Serghei Duve: Bright Memory
This series started out as a personal search for clues and a documentation of private life, but transformed into a narrative about complex correlations with political relevance. Born in the Republic of Moldova, the German photographer reveals his family’s close ties to their former homeland of Transnistria, a territory without international recognition. A multi-layered body of work dealing with identity and origin, everyday life and politics.
A land with its own government, currency, administration and around 375,000 citizens, yet unrecognised as a sovereign state by any other country or international organisation: Transnistria, located on the Moldovan-Ukrainian border north of the Dniester River and officially considered part of the Republic of Moldova, declared its independence in 1990 following the fall of the Soviet Union. As such it is only supported by Russia.
For photographer Serghei Duve’s family, Transnistria is much more that a country with an unresolved status: even after emigrating to Germany 25 years ago, his parents still consider it home, a place for summer holidays, to visit family and friends. The whole region is defined by migration – some are drawn towards the west, others towards Russia. This means that the population is in constant decline, yet for most the emotional connection remains of existential importance. It is a feeling that Duve considers is best defined by the Russian saying swetlaja pamjat – bright memory – words used following the death of a loved one, speaking of the beauty and warmth of memories that remain after a loss. Over many years, the photographer has experienced his own family’s similar feelings towards the homeland they left behind.
“In my photography, I try to show familiar, everyday life in a place marked by nostalgia, division and complexity.”
Even though his parents moved to Hanover back in the year 2000, they still see themselves as Russian and consider Transnistria as their actual home, as a place they long to be.
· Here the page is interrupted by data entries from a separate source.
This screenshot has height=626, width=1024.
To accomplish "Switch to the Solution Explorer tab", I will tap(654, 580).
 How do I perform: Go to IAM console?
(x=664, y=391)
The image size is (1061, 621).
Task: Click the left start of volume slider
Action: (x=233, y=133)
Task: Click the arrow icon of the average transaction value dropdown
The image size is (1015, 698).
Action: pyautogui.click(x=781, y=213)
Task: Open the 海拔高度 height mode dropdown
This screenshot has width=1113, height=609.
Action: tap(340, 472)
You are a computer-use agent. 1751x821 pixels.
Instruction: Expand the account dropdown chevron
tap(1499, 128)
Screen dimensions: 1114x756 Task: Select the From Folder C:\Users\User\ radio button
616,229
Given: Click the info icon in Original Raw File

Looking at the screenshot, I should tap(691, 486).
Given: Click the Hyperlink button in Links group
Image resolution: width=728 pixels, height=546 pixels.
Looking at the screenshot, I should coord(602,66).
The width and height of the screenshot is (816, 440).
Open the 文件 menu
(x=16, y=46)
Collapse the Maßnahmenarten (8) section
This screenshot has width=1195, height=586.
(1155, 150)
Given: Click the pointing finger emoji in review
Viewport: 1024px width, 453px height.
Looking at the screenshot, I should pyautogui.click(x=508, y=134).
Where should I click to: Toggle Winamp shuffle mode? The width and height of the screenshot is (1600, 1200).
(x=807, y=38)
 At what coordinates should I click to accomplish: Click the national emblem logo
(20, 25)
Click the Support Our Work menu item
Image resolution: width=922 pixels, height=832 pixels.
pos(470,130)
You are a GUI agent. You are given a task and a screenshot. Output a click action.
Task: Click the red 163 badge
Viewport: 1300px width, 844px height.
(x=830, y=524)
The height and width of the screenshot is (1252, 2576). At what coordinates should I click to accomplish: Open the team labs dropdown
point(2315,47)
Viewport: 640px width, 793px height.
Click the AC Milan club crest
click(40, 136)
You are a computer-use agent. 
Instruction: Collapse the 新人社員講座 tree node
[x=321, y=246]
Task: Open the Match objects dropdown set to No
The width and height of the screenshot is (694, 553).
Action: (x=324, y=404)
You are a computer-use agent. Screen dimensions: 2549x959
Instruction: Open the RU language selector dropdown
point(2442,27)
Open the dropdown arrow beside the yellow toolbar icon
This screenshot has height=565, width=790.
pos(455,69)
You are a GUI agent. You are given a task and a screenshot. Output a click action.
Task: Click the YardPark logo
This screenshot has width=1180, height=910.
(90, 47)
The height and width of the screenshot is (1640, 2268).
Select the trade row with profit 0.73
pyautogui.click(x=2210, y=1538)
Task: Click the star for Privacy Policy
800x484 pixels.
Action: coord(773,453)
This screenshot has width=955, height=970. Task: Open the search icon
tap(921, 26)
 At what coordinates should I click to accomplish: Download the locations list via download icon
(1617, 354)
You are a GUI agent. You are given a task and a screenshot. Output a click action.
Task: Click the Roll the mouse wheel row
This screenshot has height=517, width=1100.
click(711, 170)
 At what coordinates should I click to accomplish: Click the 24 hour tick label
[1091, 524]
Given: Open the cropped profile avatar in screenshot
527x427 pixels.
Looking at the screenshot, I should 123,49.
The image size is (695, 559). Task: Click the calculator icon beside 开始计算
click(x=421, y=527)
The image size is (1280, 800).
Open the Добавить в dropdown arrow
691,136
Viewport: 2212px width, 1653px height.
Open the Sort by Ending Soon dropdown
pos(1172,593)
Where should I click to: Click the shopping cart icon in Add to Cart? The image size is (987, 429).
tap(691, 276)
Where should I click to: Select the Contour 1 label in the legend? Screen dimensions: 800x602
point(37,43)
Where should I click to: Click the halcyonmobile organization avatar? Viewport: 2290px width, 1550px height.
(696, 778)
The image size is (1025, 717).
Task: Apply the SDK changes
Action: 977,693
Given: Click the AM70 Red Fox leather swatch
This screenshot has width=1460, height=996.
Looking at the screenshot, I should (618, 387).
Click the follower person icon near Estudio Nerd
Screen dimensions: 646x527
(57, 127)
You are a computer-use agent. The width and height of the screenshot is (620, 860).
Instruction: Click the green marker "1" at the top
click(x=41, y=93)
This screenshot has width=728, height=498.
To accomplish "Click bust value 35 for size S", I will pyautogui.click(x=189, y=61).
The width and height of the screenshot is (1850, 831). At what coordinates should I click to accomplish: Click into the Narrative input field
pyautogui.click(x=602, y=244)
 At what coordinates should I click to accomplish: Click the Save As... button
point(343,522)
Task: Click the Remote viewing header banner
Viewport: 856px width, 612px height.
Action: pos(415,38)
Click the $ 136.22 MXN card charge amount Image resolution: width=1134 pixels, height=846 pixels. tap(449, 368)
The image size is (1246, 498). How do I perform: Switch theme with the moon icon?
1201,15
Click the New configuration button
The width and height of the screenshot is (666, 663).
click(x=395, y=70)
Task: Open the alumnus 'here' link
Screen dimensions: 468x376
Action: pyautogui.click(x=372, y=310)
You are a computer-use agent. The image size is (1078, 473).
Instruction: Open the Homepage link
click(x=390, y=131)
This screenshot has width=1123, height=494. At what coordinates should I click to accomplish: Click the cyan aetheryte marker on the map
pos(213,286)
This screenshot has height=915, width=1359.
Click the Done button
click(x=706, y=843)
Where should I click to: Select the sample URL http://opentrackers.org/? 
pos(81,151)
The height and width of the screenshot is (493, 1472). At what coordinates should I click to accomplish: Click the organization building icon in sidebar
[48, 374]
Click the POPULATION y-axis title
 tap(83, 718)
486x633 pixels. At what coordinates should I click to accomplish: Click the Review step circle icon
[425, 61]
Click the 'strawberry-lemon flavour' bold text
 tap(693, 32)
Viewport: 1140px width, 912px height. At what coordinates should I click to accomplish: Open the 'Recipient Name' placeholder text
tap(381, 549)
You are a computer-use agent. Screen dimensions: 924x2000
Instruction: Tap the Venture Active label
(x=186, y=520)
With Russia’s attack on Ukraine, the situation in Transnistria has not become easier and appears to be a mirror image of other disputed territories whose borders have not been firmly established. The private becomes political – within the photographer’s family, different opinions and attitudes towards the current situation collide. Who is influenced by the Russian media; who by the international; and whose information carries most weight? The familial closeness is now all the more subject to discussions about the status of the country and also about the war in Ukraine. This is the story also told by the images in the series. And yet, this is not immediately apparent because, at first glance, we simply see everyday encounters and activities. Even so, the conversations always revolve around the future, questions of belonging, sometimes very specifically about military service or the consequences for one’s own life of the war close by.
“In my work, I try to report on personal matters, but also to draw attention to larger issues.”
The quiet images develop into a larger documentation about a historic moment. “When I report about my family, it starts out as just my family’s story,” Duve explains. “But then it turns out that other families have similar experiences and feelings.” In his pictures, the photographer gives space to contradictory truths, his portraits and still lifes combine everyday reality with feelings of nostalgia and melancholy, the warmth of memory, but also with the challenging task of determining one’s own position.
Serghei Duve’s series was submitted by the Hanover University of Applied Sciences and Arts, Falculty of Photojournalism and Documentary Photography.

Serghei Duve
was born in Chișinău, Moldova in 1999. His parents moved the family to Germany when he was one year old. While he attended German kindergarten and school, he grew up in a Russian household, speaking Russian with his parents. His interest in photography began when he received a camera for his tenth birthday. He has been studying Visual Journalism and Documentary Photography at the Hanover University of Applied Sciences and Arts since 2021.